We know that the characteristic polynomial of $A$ is $f_A(x) = f_{A_{11}}(x)\cdot\ldots \cdot f_{A_{ll}}(x)$
Since $A$ is similar to $B$, an upper triangular matrix they have the same characteristic polynomial. Hence, $$ f_B(x) = f_{A_{11}}(x)\cdot\ldots f_{A_{ll}}(x)$$
But, we know that $B$ is diagonalizable (since it's similar to $A$). Hence, the characteristic polynomial can also be written as:
$$ f_B(x) = (x-\lambda_1)\cdots \ldots\cdot (x-\lambda_l) $$
So for every $f_{A_{ii}}$ there is a $j$ such that $$f_{A_{ii}} = (x-\lambda_j)$$
Can I conclude at this point that $f_{A_{ii}}$ is similar to an upper triangular matrix?
Notice that if exists $B$ such that $A=BTB^{-1}$, where $T\in M_n(\mathbb{F})$ is an upper triangular matrix then the eigenvalues of $A$ belong to $\mathbb{F}$.
Now, if all eigenvalues of $A$ belong to $\mathbb{F}$ then exists $B\in M_n(\mathbb{F})$ such that $A=BJB^{-1}$, where $J$ is the jordan canonical form of $A$, which is upper triangular. See this link for more details.

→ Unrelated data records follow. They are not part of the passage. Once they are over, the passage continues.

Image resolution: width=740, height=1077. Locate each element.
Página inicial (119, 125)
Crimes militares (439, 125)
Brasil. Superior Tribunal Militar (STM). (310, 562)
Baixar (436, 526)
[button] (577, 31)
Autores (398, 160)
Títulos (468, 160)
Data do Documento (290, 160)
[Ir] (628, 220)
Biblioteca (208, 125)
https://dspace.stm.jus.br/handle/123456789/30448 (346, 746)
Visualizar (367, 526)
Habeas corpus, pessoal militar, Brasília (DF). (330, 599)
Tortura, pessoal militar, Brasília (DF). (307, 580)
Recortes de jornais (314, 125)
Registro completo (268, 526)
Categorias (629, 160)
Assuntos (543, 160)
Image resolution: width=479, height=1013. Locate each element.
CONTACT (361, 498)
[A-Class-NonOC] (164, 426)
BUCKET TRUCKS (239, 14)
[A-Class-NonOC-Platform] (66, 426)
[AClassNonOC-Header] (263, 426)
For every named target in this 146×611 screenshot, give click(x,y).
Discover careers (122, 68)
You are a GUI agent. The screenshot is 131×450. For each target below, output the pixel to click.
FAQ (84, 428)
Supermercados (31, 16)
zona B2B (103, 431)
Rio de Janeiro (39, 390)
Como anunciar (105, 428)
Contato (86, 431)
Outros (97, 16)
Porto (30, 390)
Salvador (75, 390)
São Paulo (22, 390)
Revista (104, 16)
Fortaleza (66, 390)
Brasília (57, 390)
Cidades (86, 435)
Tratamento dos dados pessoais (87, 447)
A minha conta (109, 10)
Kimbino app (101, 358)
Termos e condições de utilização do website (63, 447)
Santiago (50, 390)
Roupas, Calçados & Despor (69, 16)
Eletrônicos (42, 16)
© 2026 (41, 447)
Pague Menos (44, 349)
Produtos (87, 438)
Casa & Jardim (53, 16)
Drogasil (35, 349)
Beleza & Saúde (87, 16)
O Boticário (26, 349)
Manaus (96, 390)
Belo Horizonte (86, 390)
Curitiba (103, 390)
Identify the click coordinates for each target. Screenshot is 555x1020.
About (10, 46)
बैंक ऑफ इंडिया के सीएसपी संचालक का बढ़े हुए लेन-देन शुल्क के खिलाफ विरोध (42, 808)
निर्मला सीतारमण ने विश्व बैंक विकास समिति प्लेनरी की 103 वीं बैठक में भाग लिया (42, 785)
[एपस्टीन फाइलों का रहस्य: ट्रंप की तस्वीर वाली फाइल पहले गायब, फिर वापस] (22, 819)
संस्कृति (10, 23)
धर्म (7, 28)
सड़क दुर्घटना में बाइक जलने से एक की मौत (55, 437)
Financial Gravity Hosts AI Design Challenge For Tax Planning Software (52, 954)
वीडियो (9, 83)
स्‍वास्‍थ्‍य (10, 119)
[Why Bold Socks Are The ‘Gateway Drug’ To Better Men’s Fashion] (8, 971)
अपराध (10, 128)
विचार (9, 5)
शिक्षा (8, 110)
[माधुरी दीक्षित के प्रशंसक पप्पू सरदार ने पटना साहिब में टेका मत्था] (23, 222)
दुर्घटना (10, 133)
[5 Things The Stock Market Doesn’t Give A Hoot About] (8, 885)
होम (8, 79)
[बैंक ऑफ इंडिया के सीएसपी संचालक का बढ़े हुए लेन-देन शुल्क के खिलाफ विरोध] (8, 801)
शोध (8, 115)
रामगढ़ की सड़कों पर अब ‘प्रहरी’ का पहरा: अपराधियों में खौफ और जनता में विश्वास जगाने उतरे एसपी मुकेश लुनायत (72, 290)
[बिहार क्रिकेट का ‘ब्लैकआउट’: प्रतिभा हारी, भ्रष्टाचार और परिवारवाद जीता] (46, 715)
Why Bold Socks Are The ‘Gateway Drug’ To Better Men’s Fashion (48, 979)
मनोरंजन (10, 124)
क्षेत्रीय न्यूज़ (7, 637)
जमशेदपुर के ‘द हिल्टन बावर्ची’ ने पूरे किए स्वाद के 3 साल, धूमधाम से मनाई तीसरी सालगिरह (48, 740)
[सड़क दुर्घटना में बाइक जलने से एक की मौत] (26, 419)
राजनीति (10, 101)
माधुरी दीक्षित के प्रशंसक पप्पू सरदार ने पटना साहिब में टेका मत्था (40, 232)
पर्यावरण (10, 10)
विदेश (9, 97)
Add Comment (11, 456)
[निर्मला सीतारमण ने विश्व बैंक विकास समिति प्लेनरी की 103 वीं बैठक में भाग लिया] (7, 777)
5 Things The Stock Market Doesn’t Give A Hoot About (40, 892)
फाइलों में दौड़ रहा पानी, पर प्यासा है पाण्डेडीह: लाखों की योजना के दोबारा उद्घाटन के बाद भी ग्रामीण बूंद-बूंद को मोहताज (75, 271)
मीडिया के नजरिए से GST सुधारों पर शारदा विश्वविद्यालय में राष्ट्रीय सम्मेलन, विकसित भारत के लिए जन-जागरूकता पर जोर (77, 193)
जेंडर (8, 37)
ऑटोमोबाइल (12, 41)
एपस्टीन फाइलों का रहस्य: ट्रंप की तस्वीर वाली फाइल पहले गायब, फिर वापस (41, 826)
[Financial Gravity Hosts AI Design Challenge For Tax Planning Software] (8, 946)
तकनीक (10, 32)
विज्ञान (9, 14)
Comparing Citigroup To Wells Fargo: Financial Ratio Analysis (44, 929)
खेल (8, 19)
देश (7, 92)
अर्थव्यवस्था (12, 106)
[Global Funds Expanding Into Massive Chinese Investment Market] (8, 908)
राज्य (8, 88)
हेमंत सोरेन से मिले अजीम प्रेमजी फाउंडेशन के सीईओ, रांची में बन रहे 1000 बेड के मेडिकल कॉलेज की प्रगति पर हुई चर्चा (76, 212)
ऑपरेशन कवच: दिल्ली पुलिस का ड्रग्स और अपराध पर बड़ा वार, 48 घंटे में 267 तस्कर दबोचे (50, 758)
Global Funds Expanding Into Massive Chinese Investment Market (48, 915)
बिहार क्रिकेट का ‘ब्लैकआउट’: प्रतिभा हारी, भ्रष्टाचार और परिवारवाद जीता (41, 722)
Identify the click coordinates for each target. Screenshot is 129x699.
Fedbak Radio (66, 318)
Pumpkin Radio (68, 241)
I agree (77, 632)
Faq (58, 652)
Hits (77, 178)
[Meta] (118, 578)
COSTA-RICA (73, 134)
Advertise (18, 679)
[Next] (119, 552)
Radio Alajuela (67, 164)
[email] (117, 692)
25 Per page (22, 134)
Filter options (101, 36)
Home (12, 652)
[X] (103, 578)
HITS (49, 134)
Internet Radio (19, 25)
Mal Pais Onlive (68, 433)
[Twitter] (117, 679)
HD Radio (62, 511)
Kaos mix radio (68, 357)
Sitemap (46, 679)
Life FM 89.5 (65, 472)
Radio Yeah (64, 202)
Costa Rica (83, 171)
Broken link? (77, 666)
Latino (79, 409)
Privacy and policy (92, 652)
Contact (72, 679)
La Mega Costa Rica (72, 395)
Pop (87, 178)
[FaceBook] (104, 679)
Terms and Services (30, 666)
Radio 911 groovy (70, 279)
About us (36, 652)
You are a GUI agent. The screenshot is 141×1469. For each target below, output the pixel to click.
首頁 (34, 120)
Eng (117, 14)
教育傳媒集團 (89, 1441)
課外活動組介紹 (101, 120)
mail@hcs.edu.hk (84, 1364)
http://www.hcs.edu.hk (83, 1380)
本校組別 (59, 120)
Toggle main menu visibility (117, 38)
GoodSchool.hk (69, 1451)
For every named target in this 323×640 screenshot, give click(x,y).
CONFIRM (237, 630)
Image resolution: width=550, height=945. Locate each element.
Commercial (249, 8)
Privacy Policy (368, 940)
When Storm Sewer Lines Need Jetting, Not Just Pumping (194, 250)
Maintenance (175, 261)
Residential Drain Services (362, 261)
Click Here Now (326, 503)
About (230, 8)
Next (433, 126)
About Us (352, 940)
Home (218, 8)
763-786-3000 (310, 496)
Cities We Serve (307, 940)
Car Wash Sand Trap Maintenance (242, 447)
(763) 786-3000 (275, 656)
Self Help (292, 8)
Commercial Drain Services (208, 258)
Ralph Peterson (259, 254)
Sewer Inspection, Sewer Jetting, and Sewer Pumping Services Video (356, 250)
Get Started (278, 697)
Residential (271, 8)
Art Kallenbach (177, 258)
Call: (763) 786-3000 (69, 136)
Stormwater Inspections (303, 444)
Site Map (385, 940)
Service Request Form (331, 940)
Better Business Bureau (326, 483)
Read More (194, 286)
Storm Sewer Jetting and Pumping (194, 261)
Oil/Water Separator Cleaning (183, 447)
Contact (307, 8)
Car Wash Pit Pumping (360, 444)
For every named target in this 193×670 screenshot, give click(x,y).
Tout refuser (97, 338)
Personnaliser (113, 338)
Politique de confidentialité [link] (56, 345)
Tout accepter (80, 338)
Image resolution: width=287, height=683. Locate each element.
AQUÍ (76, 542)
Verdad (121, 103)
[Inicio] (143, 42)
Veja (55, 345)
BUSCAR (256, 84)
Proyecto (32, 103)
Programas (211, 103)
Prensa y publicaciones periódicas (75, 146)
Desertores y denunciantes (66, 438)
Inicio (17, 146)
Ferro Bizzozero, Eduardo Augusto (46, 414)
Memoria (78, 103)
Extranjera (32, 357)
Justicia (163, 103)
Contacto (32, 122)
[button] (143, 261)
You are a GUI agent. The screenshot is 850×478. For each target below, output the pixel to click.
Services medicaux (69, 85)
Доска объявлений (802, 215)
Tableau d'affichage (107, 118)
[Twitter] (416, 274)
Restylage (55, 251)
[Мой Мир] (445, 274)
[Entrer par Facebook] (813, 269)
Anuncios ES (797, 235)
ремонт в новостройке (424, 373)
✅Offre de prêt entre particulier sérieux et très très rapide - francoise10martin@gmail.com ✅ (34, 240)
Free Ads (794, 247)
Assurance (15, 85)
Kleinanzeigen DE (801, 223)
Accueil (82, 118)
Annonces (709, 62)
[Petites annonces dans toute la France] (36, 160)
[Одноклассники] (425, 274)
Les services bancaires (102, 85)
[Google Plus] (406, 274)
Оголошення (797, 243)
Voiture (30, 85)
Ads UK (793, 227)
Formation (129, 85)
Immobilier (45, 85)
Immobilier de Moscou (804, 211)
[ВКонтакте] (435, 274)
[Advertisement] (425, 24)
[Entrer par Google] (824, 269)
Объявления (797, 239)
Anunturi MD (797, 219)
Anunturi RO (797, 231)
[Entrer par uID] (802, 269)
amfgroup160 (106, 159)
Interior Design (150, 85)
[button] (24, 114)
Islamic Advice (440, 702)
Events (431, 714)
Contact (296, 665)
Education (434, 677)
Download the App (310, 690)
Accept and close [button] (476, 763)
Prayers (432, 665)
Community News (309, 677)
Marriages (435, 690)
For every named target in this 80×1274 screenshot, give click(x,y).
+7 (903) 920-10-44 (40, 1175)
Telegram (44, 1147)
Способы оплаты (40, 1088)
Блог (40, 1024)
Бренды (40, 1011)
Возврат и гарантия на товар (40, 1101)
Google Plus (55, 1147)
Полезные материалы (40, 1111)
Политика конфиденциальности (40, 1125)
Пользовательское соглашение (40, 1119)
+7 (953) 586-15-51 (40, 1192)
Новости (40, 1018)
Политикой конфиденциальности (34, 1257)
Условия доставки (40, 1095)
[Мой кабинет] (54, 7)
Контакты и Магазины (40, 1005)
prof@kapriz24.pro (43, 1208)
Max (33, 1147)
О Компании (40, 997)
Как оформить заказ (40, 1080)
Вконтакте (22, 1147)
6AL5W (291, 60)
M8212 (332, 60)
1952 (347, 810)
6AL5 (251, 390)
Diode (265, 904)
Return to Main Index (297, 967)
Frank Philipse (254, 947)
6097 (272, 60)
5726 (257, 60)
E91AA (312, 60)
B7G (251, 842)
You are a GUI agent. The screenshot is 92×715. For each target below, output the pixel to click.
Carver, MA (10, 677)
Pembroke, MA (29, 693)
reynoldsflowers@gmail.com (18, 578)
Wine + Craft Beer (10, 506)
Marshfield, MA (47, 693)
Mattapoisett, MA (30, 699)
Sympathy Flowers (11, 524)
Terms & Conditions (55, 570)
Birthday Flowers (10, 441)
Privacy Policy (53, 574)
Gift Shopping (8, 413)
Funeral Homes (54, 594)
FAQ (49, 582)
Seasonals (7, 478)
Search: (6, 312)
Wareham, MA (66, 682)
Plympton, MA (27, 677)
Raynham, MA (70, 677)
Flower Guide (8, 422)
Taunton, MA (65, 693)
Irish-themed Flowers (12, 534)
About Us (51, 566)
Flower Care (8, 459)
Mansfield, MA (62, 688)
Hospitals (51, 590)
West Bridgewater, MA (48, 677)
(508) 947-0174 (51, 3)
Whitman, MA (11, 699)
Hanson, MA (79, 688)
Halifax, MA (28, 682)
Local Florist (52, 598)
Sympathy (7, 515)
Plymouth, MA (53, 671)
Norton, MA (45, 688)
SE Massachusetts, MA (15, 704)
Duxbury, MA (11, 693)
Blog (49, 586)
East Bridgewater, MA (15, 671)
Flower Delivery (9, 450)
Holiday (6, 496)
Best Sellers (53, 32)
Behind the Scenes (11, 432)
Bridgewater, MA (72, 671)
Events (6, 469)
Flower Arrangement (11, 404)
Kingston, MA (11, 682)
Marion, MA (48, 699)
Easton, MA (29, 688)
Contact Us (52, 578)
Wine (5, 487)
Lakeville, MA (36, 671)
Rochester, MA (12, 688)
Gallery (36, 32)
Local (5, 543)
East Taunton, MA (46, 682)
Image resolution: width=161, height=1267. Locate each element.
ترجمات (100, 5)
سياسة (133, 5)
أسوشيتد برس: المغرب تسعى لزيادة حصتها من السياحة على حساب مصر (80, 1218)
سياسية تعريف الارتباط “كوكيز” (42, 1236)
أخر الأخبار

Thus, $A\in M_n(\mathbb{F})$ is similar to a triangular matrix $T\in M_n(\mathbb{F})$ if and only if the eigenvalues of $A$ belong to $\mathbb{F}$.
Since the eigenvalues of $A$ are the eigenvalues of $A_{ii}$, $1\leq i\leq n$, then $A$ is similar to a triangular matrix if and only if the eigenvalues of $A_{ii}$, $1\leq i\leq n$, belong to $\mathbb{F}$ if and only if each $A_{ii}$ is similar to a triangular matrix.